Версаль. Вечер. Свечи. Розы. Они знали, что завтра по решению Революционного трибунала, их поведут на эшафот и будут казнить на площади при народе. Единственной виной была их молодость, красота и богатство. Свой последний день жизни перед казнью они решили провести вдвоём, не меняя привычек, наполняя его музыкой, нежностью и сладостью объятий. Они любили друг друга, они были одним целым, и умерев в один день, поклялись никогда не расставаться и после смерти. Грустная и нежная мелодия звучала, журчала, плыла, уносила их печали и мольбы к Богу, давала надежду, пока не раздался сухой скользящий звук лезвия, вонзающийся в дерево и корзины наполнились.
Мила проснулась с громким криком, как будто выныривая из-под толщи воды, задыхаясь от невыносимой внутренней боли и холодного страха, парализующего всё тело, болело горло.
Ужасный звук топора, вонзающегося в дерево, ещё звучал в ушах, и снова перед глазами Милы ожила ещё одна картинка из прошлого.
Когда Женьке исполнилось два года, жить в двухкомнатной квартире с родителями и сестрой стало невыносимо. Вместе с первым мужем Миле пришлось переехать из отчего дома в рабочее общежитие без удобств, с полуразваленной кирпичной печкой в захудалой проходной кухоньке без окон. Этот двухэтажный барак был наскоро сбит из досок и разного подручного материала для пленных фашистов после окончания войны. Временное жильё, оставшееся на балансе, в конце XX века стало подменным фондом предприятия, где работал её первый муж. Здесь селились на неопределённый срок молодые не амбициозные семьи, полукриминальные элементы и спившиеся одинокие дедушки.
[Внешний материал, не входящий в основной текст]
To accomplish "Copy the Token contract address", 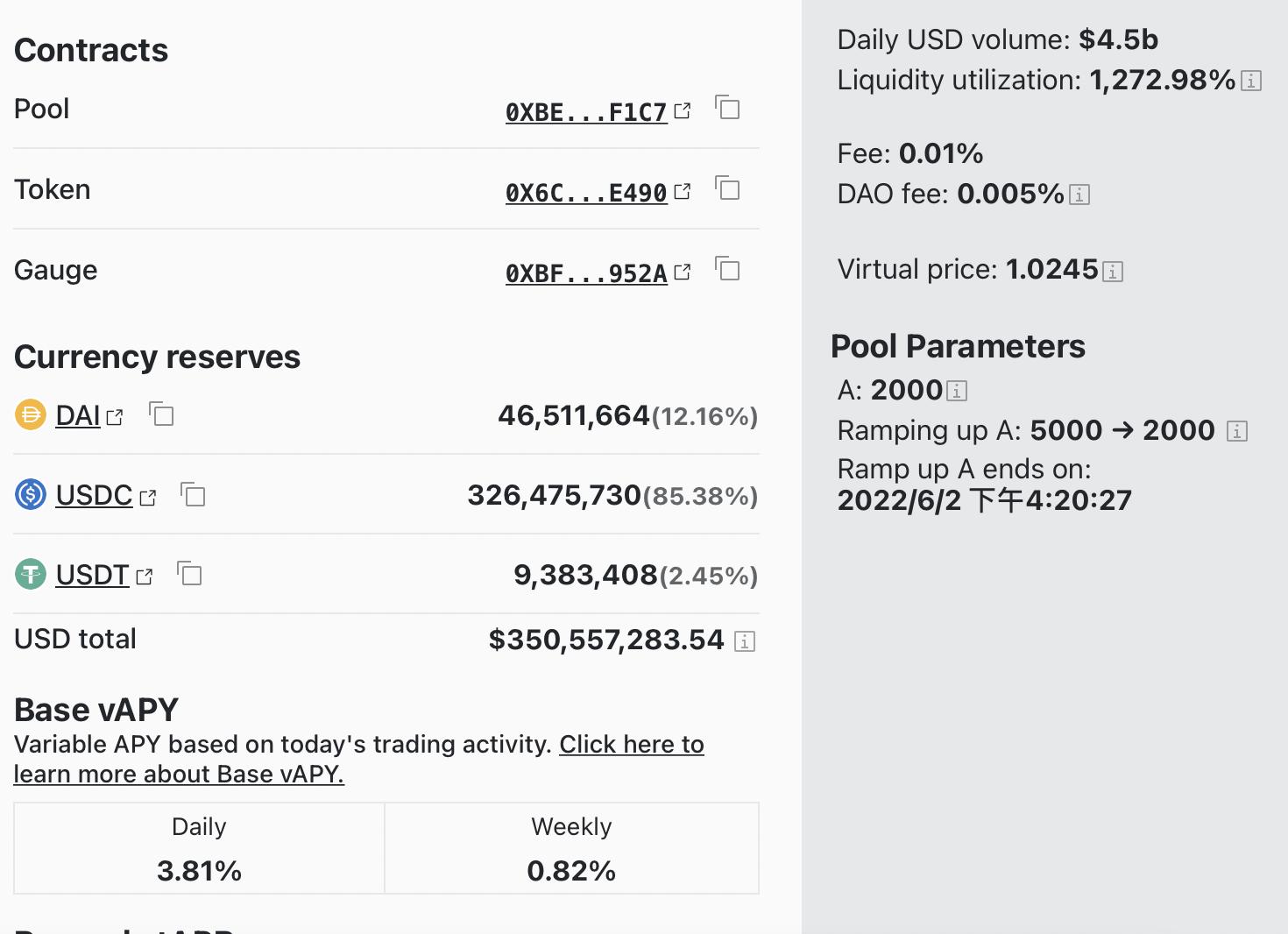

В подвалах бегали крупные крысы в поисках хоть какой-нибудь еды, опрокидывали редкие банки с вареньем, а в коридорах носились орды играющих в войнушку детей, таскающих дохлых грызунов за облезлые хвосты. В тот вечер её муж Леонид простой рабочий с деревообрабатывающей фабрики высокий худощавый мужчина с флегматичным характером, рано лысеющий и быстро пьянеющий от одной рюмки алкоголя, подрался с соседом, выбил ему зуб и спрятался дома, как трусливый мальчик. Мила ничего не знала об этом происшествии. Она вернулась после работы, в то время она работала учителем французского языка, и принялась готовить ужин в маленькой кухне из тех продуктов, что они могли себе позволить в момент перестройки и страшного дефицита. Лёня, трусливо укрывшись с головой в одеяло, спал или делал вид.
В какой-то момент она услышала страшный стук чего-то металлического в дверь, и ничего не подозревающая, открыла её и увидела занесённый над собой топор. Сосед из пятнадцатой квартиры замахнулся и начал опускать топор над её плечом, и только её невинный и недоуменный взгляд, не понимающий происходящее, остановил трагический полёт смертельного удара. Мила закрыла дверь, топор вонзился в дверное полотно и уголок металла пробил его. Только тогда она осознала, что снова некто невидимый её спас от верной смерти.